Она протянула руку и взяла у него письмо. Ни обращения, ни подписи, только штамп Главного штаба в Уайтхолле и чисто, семнадцатое февраля 1814 года.
Письмо было очень кратким:
Его Королевское Высочество главнокомандующий не забыл о своем обещании.
Глава 6
Они все время куда-то переезжали. Нигде не задерживались. Ее постоянно охватывало нетерпение, она никак не могла усидеть на месте – Элен называла это «мамина божественная неудовлетворенность», – и в один прекрасный день начинались сборы, упаковывались сундуки, перевязывались коробки, и все трое отправлялись в дорогу в поисках какого-то недосягаемого Эльдорадо. Сегодня Брюссель, завтра Париж, а если ни один город не привлекал ее, она продолжала колесить в дилижансе с наглухо закрытыми окнами по пыльным дорогам Франции Ее лицо прижато к стеклу, все ее существо переполняет восторг.
– Вот где мы остановимся: в отеле «Тет д'Ор», – только потому, что вымощенная булыжником площадь, как ей показалось, несла в себе какую-то тайну, потому, что женщины стирали белье в ручье, и крестьяне в темно-синих блузах встречали ее улыбками на высушенных солнцем лицах. Кроме того, на соседнем холме стоял замок, в котором жил какой-то барон или больной граф, к нему они, может быть, заедут в гости. Ничто не могло обескуражить ее, даже французские правила этикета – она, размахивая визитной карточкой, требовала встречи со строгим незнакомцем.

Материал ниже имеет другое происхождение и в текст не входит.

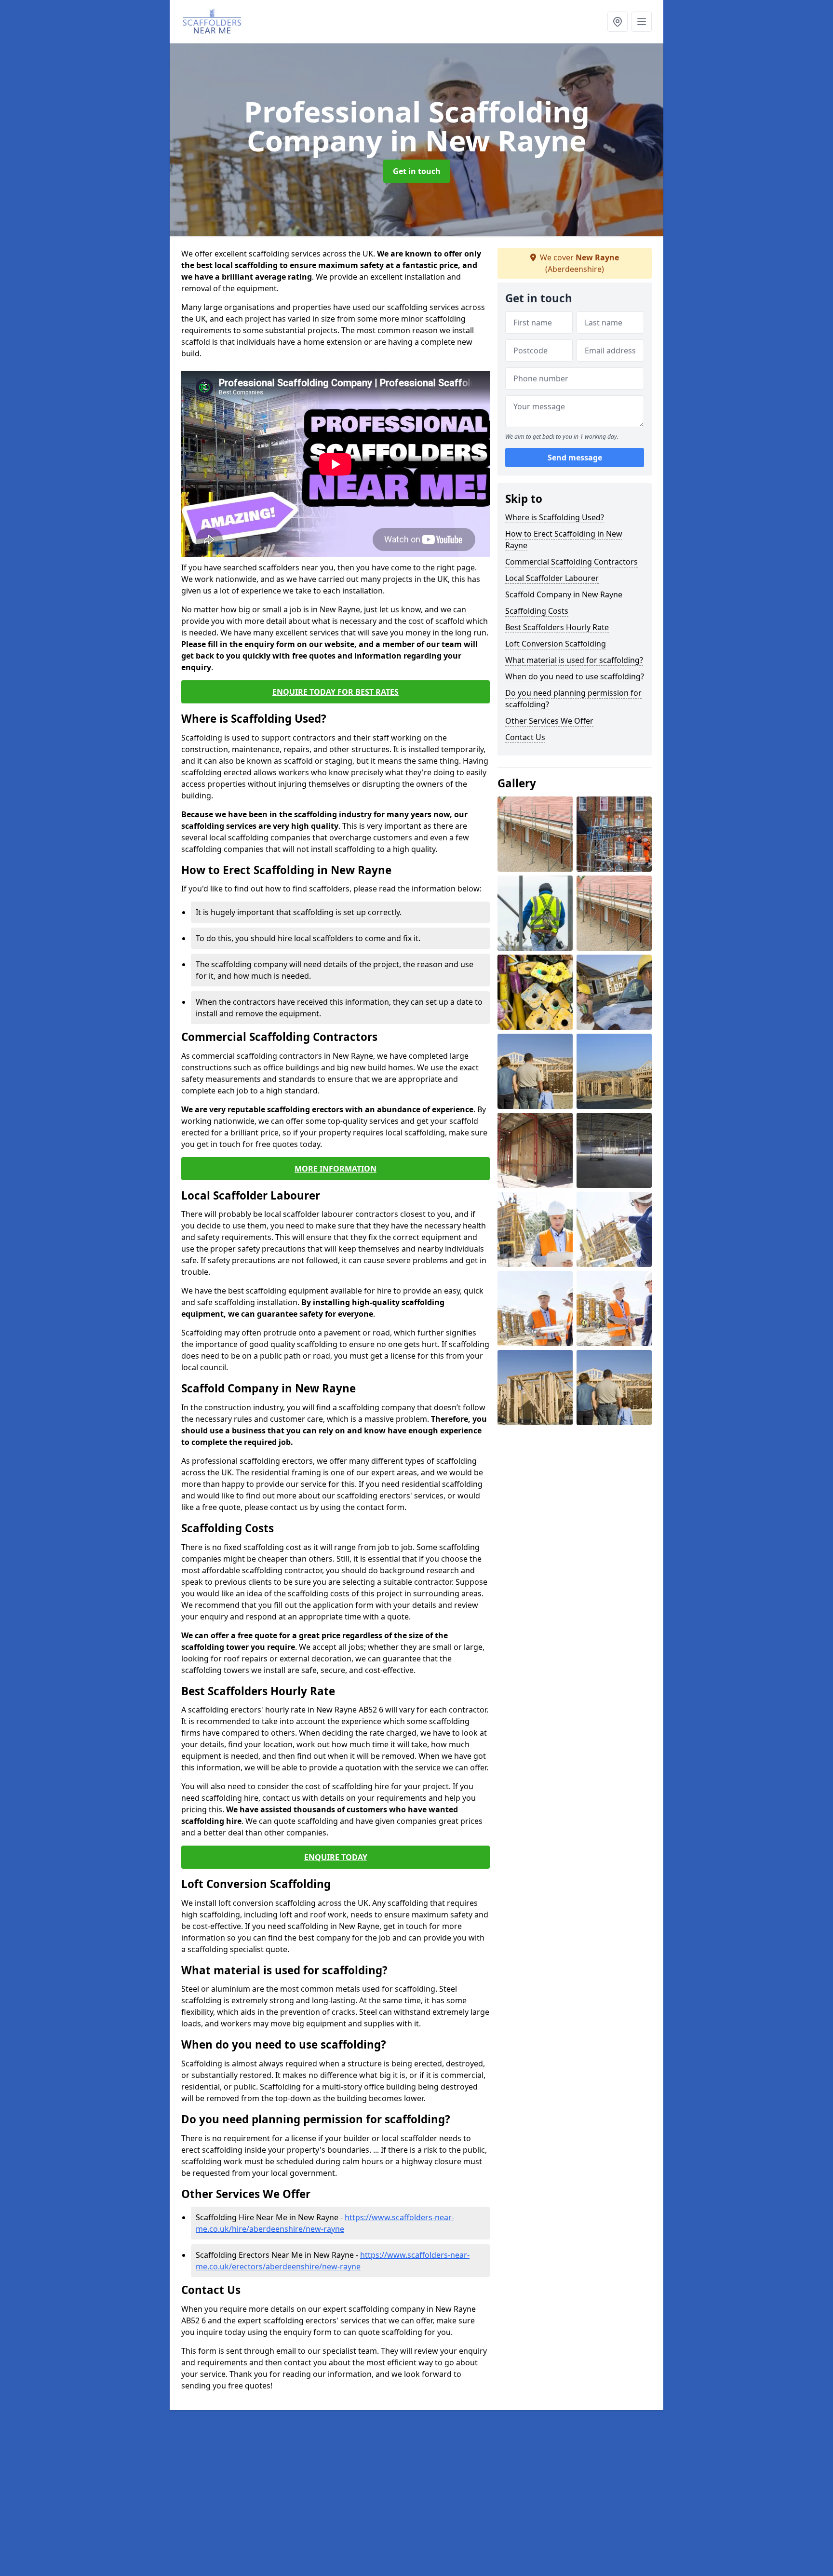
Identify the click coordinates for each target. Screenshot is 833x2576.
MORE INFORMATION (335, 1168)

А ее испытывающим неловкость дочерям приходилось сидеть с опущенными глазами и молчать, пока их мать, на совершенно непередаваемом французском, с ужасным произношением и, путая все грамматические формы, знакомилась с хозяином, расточая похвалы налево и направо.
– Счастлив делать ваше знакомство, месье!
И месье, вовсе не счастливый, щелкал каблуками и кланялся. Его неприступный до настоящего времени замок, посещаемый только старыми девами и дряхлыми кюре, оказывался беззащитным и сдавался на милость завоевательницы с голубыми глазами, которые разглядывали его комнаты и оценивали произведения искусства, – и тихий шепот, обращенный к сгорающим от мучительного стыда дочерям:
– Вдовец. Вполне приемлемо для одной из вас. Пломбьер-ле-Ван, Нанси, Дьепп, курорты с лечебными водами отмечены булавками на карте: она что-то слышала два года назад, но забыла, потом вспомнила.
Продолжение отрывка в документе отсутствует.